Rouse will choose among Texas, Alabama, Florida State and Miami - "where I'm comfortable," he said - on Feb. 2, the first day high school seniors can sign national letters of intent.
Though he has not qualified academically for freshman eligibility, according to scout.com, Rouse will make his decision known on Fox Sports Net South's Countdown to Signing Day in Atlanta.
When he does, he will fulfill a dream that was hatched when he started watching football on television more than a decade ago and nurtured by Florida State's national championship run in 1993.
"From then on, I just loved the game," Rouse said. "To see how electrifying that was, to see Warrick Dunn and all those guys was wonderful. I thought one day I could play for whomever."

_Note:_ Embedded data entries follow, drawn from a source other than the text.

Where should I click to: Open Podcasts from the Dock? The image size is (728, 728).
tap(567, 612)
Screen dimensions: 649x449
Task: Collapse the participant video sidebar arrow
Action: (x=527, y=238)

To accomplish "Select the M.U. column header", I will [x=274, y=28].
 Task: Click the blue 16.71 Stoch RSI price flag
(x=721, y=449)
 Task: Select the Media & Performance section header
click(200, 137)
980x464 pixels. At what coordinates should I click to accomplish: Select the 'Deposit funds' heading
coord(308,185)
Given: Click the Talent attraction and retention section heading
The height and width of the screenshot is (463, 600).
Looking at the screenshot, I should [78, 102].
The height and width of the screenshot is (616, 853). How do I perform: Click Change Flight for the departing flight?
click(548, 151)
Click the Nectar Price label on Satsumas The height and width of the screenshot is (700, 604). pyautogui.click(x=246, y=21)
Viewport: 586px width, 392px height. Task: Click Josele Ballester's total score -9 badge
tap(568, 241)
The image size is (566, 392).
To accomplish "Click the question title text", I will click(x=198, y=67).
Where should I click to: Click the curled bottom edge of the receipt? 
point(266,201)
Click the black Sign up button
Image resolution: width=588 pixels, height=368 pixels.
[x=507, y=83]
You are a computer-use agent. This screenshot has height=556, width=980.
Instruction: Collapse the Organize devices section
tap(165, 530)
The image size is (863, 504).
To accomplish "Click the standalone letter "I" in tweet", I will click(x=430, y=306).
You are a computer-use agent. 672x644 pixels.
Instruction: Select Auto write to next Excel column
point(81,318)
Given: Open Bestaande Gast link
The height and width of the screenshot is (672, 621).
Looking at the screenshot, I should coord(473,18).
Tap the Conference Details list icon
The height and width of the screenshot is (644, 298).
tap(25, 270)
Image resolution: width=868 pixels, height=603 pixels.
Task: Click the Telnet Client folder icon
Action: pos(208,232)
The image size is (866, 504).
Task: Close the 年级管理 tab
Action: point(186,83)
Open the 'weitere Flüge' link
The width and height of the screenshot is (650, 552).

Surprisingly, "whomever" might not be Florida State, where former Lincoln players Antonio Cromartie, Craphonso Thorpe and Pat Watkins matriculated and Rouse has been a regular visitor.
Though his father is a Seminoles fan and his mother likes Miami, Rouse lists Texas as his current favorite, followed by Alabama, Florida State and Miami. Texas might have an edge because quarterback Ryan Perrilloux of Reserve, La., espn.com's top prospect, orally committed to the Longhorns.
Whichever school Rouse chooses will get a unique talent.
Capable of beating defenders deep or over the middle and running after the catch, Rouse caught 29 passes for 608 yards and eight touchdowns as a senior while helping Lincoln to the second round of the playoffs. He returned two punts, a kickoff and an interception for touchdowns.
Matched against top players from around the country, he had a team-high five receptions for 68 yards in the East's 35-3 loss to the West in the U.S. Army All-American Bowl Saturday in San Antonio, Texas.
"I think his ability to return punts and kickoffs is what sets him apart," Lincoln coach David Wilson said. "He's impressive as a wide receiver, but returning the kicks and the punts are what makes him very special."
Rouse has had so many spectacular returns, choosing among them is like deciding which of your children you like best, Wilson said. But Wilson can't forget the time Rouse broke five tackles while returning a punt late in the first half of a 49-0 victory over Leon in 2003.
"I thought he was tackled about five times, and he ended up returning it for a touchdown," Wilson said. "That was a huge play for us. There was a minute and a half left in the half. It was sort of the backbreaker."
Rouse's athletic ability was obvious from his first day of practice.
"A lot of big kids don't have the flexibility and the hips and that kind of stuff," Rice said. "He's so smooth running. It was evident he was going to be something special."
Rouse didn't see much playing time as a freshman on Lincoln's 2001 state championship squad, but he opened eyes as a sophomore, returning a couple of kickoffs and punts for touchdowns and making key plays at critical moments of playoff games.
Rouse's breakout season brought with it the burden of expectations from himself and others.
But he didn't just meet them, he surpassed them.
"I think he realized what he wanted to do and where he wanted to be and decided he was going to go after it," Rice said.
Though he always had athletic ability, Rouse had to learn to improve his route running and understanding of the game. A regular presence in the football office and weight room after school, he improved through film study and experience.
Instincts helped, too.
"Certain kids have a knack for it," Wilson said.
If there's a knock on Rouse, it's that defenses sometimes can tell by his body language when he's not getting the ball.
But even that will change, Blustein said.
"He wants to be the guy, a Randy Moss type of guy," Blustein said. "Whether he goes to Texas, Florida State or Miami or Alabama, he's an impact player, a kid who won't sit on the bench. You can't. You've got to put him in the game somewhere. He's a rare guy as a football talent."